En ville d’Oïcha, le mouvement de grève déclenché par les syndicats des enseignants pour diverses réclamations, à l’instar de l’effectivité de la mutuelle de santé des enseignants, MSP, a perturbé la rentrée scolaire 2026-2027. Mardi dernier, comme ce mercredi 2 septembre 2026, les élèves ont été très peu nombreux sur les chemins de l’école, même si ceux qui sont arrivés à l’école ont été encadrés dans certaines écoles secondaires.

Les écoles primaires, elles, connaissent généralement une absence d’activités. Pour la cause principale liée à la MSP, les syndicalistes affirment avoir été rencontrés, mais attendent l’assemblée générale pour décider de rejoindre ou non le chemin de l’école. Mwami Pascal Bulembo est secrétaire permanent reconduit du SYECO dans la zone.

« La fois passée, nous étions à l’assemblée générale et les enseignants ont décidé de ne pas reprendre le chemin de l’école. Ils avaient prévu quelques points qui faisaient qu’on ne puisse pas être à l’école. Il s’agissait d’abord de faire en sorte que la MESP soit opérationnelle sur tout le territoire de Beni, de payer les NP nouvellement sortis et aussi d’améliorer les conditions de vie des enseignants. Heureusement, nous avons été reçus par une délégation de la MESP la fois passée. Comme nous n’avons pas le pouvoir de décider, nous avons jugé bon de convoquer l’assemblée générale extraordinaire ce vendredi à 8 heures, afin de leur dire ce que la délégation nous a dit. Il reviendra alors à tous les membres qui seront dans cette assemblée de décider de voir si on va lever ou bien si on ne peut pas lever », a-t-il déclaré.

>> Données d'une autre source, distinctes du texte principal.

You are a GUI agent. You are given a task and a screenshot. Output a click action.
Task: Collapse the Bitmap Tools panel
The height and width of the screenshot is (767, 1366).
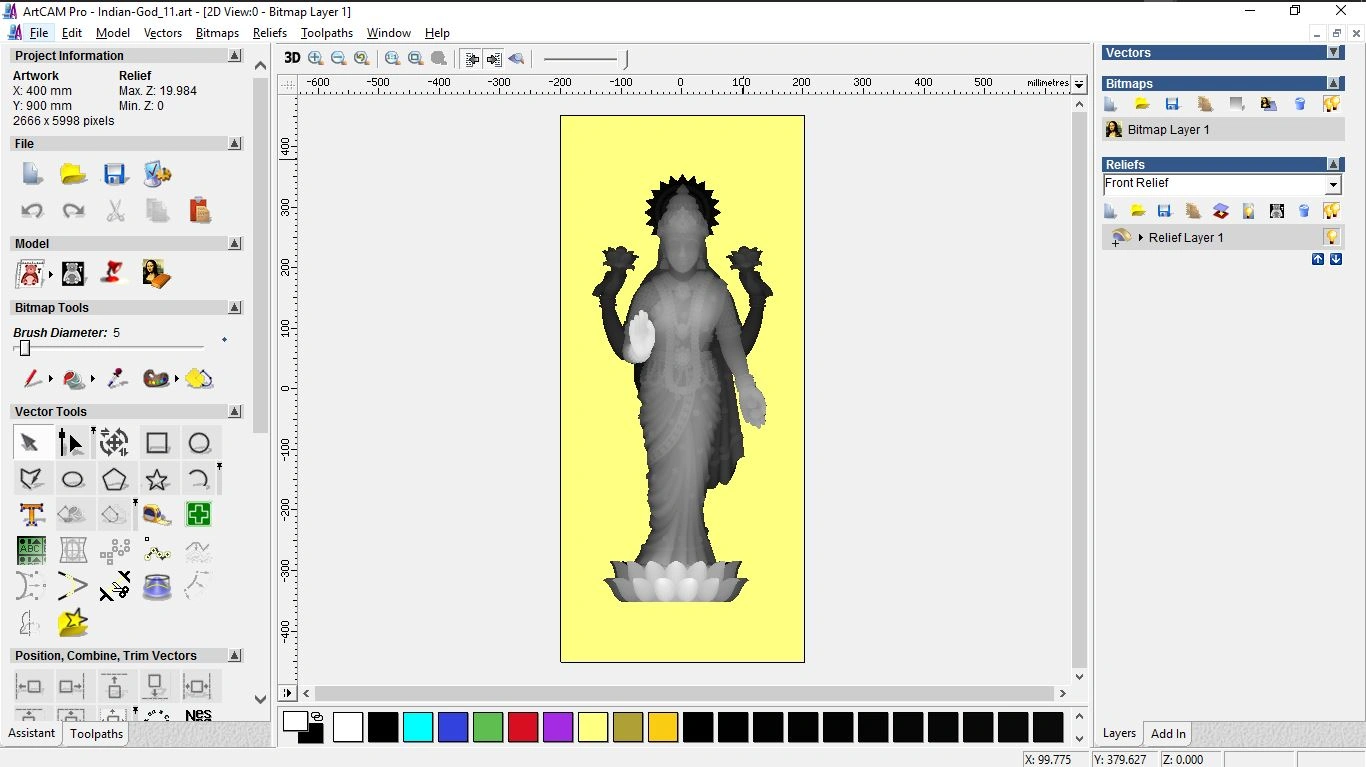(235, 307)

Malgré l’insistance du journaliste, ce syndicaliste n’a pas voulu dévoiler le gros de leur entretien avec la délégation de la MSP. Il veut attendre leur assemblée générale ce vendredi 4 septembre.

« Normalement, vous serez invités dans cette assise et vous allez écouter comment les débats vont se dérouler. Vous allez exposer ce qu’on nous a dit et il reviendra à l’assemblée de décider. – Vous ne voulez pas le dire au micro ? En tout cas, je ne veux pas le dire, sinon alors je viens de convoquer l’assemblée avant que l’assemblée soit tenue. »

Le maire de la ville d’Oïcha, préoccupé par la timidité avec laquelle la rentrée scolaire est lancée dans son entité administrative, dit avoir été en contact avec le sous-proved. Kambale Siluhwere Faustin, qui cite cette autorité de l’éducation, parle d’un consensus qui serait trouvé entre les grévistes et les personnes concernées par les revendications, surtout la principale liée à la mutuelle de santé.

Ce, même s’il faudra attendre la décision de l’assemblée générale des enseignants à Oïcha. Mais l’autorité urbaine, qui voit les jours perdus par les élèves et les écoliers, aurait lancé des invitations aux acteurs éducatifs, notamment les grévistes et les autorités de la sous-division d’Oïcha, pour une séance d’échange ce jeudi 3 septembre 2026 à l’hôtel de ville.